While twenty-first century technology has given science researchers incredibly powerful tools, from big data analytics to CRISPR, the growth of digital communications has also introduced new challenges to scientific publishing—through which scientific research gets communicated to other researchers and policy makers. One example is the rise of scientific “preprints,” unreviewed drafts of scientific papers which are increasingly being used by non-scientists as if they were legitimate scientific publications. Another example is the “predatory journal”—bogus scientific journals that pretend to have a real peer-review process but will actually publish just about anything if the author pays their publication fees.
TOPICS
• What is scholarship? How do research publications differ from other kinds of writing about science? What is their purpose? Who writes them, and why? Who reads them, and how?
• Peer review. How is it supposed to work? What are its benefits when it works well? How can it go wrong? How is the process evolving to address concerns about biases and labor? What alternatives are being promoted?

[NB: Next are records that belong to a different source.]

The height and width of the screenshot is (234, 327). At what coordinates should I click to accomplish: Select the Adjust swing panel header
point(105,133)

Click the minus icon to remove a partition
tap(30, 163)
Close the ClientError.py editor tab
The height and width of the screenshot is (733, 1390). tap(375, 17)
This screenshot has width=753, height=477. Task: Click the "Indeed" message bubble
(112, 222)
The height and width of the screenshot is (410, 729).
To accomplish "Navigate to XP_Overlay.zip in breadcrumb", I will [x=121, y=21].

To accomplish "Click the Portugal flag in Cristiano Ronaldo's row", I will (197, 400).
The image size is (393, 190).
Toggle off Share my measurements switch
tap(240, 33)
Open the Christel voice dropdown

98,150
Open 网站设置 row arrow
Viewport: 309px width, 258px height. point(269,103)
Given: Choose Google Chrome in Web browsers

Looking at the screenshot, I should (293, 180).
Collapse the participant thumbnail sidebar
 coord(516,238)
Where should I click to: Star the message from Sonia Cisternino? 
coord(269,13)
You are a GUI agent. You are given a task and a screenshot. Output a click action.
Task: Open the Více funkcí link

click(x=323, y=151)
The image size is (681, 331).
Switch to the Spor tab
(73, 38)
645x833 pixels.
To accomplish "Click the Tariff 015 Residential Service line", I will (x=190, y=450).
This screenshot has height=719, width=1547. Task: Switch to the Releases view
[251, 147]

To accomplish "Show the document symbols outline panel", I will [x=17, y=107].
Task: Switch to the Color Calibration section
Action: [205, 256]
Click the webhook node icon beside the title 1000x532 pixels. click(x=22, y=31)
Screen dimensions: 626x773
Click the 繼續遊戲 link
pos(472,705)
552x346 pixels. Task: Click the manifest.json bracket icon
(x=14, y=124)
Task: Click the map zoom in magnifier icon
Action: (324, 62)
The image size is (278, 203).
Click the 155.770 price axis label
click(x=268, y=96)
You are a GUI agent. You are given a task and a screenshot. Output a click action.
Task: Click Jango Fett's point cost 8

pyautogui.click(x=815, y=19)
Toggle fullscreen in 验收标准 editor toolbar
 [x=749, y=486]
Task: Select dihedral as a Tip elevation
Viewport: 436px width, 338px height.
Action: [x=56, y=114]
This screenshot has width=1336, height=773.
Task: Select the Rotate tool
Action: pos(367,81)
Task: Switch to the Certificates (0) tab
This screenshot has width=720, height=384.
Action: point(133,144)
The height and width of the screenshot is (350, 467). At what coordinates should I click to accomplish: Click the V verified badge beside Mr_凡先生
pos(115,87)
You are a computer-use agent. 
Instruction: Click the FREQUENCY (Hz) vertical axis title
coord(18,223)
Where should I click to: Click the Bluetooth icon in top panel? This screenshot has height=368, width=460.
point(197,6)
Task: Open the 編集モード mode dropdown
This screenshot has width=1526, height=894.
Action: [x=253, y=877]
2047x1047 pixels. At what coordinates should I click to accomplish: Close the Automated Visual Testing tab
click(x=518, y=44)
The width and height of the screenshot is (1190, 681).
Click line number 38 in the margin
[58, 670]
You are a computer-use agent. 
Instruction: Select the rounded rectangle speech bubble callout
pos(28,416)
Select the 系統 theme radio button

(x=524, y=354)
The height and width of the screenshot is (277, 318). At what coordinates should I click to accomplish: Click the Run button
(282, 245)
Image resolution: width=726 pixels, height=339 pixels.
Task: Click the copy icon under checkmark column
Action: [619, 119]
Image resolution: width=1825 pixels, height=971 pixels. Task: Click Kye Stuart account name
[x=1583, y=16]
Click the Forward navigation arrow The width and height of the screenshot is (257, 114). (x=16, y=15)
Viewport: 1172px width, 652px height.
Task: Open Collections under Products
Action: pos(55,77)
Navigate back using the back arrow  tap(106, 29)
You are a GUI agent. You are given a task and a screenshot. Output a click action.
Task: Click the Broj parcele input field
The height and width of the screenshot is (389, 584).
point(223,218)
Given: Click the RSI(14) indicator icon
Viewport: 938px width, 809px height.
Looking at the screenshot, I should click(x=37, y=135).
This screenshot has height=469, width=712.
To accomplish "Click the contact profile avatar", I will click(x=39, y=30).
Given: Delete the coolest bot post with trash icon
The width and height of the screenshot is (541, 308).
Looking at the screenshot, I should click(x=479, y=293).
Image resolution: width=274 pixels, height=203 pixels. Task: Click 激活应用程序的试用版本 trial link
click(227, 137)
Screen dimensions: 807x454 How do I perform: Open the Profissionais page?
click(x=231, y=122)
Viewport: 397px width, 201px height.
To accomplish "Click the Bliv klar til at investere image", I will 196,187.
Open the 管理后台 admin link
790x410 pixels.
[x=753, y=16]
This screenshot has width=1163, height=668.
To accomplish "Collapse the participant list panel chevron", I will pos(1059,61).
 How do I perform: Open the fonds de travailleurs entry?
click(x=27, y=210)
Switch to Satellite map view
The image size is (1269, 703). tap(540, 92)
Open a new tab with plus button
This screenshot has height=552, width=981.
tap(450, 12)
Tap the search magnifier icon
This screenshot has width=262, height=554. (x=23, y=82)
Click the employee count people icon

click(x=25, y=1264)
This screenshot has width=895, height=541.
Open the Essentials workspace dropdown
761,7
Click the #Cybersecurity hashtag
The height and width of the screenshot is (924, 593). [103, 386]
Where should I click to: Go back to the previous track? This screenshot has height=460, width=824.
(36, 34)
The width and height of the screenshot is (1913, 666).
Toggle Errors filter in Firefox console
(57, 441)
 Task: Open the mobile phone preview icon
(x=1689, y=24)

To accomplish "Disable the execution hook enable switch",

• Publication bias. Scientists make hypotheses, and these are more likely to be wrong that right. But scientific journals rarely publish results from studies that showed a treatment or approach did not work, so the scientific community rarely knows what’s already been tried and failed. And since pharmaceutical companies are not required to publish studies that showed poor outcomes, are government agencies and physicians mislead about the real benefits and risks of new medications?
• Replication. We often hear that scientific reports should be written in way that makes it easy for others to repeat the study to confirm the results, but researchers rarely do this—because few journals will publish replication studies. Why not? How has this lack of confirmation impacted the accuracy of scientific research and what attempts are being made to encourage the publication of such studies?
• Plagiarism. How has digitization led to a drastic rise in plagiarism in science? How well do plagiarism-detection platforms like CrossCheck work to detect plagiarism, and what new problems do these “solutions” cause?
• Fake Science: What are fake articles and how are they made? What are editors doing to detect them—or can they? How is AI contributing to this problem?
• Predatory Journals. What are these fake journals and why do they exist? How can we tell if a journal is real or not? What efforts are being made to combat this growing threat to scientific validity? Are good scientists in poorly-resources countries being accidently caught in the predatory journal net?
• Advertising. Does this form of communication give consumers valuable information or just make them vulnerable to scientific-sounding sales pitches?
• English as the dominant language of science. Why did this come to be? Who benefits and who is harmed? How does English-centric science influence the breadth and quality of health-science research?
Guest experts on topics such as predatory journals and peer review will join the class via zoom on some days for short lectures and discussion.
Assignments
• Analyses and report on a possibly predatory journal
• Context analysis of a science journal article to examine conflicts of interest, authoritativeness, and timeliness.
• Analysis of marketing materials making scientific claims
Learning Outcomes
Students will (1) understand the contemporary scientific publishing process and they stakeholders involved; (2) learn about inherent limitations in scientific communications; and (3) learn about new challenges to scientific publishing resulting from digitization of writing and publishing.
Evaluation
Attendance and Active Participation 25%
Short Analyses 25%
Presentation 25%
Final Paper 25%
Example Readings
• Mystery as controversial list of predatory publishers disappears. Dalmeet Singh Chawla. Science, 2017.
• The Dark Side of Publishing. Dalmeet Singh Chawla. Nature, 2013.
• Predatory journals recruit fake editor. Katarzyna Pisanski. Nature, 2017.
• Predatory publishers are corrupting open access. Jeffrey Beale. Nature, 2012.
• When to trust (and not to trust) peer reviewed science. Merlin Crossley. phys.org, 2018
• Who's Afraid of Peer Review? John Bohannon. Science, 2013.
• AI is complicating plagiarism. How should scientists respond? Diana Kwon. Nature, 2024.
• Plagiarism, Paper Mills, and Profit: These Scientists Are Fighting the Epidemic of Fraudulent Research. Sabahat Rahman. Cancer Therapy Advisor, 2024.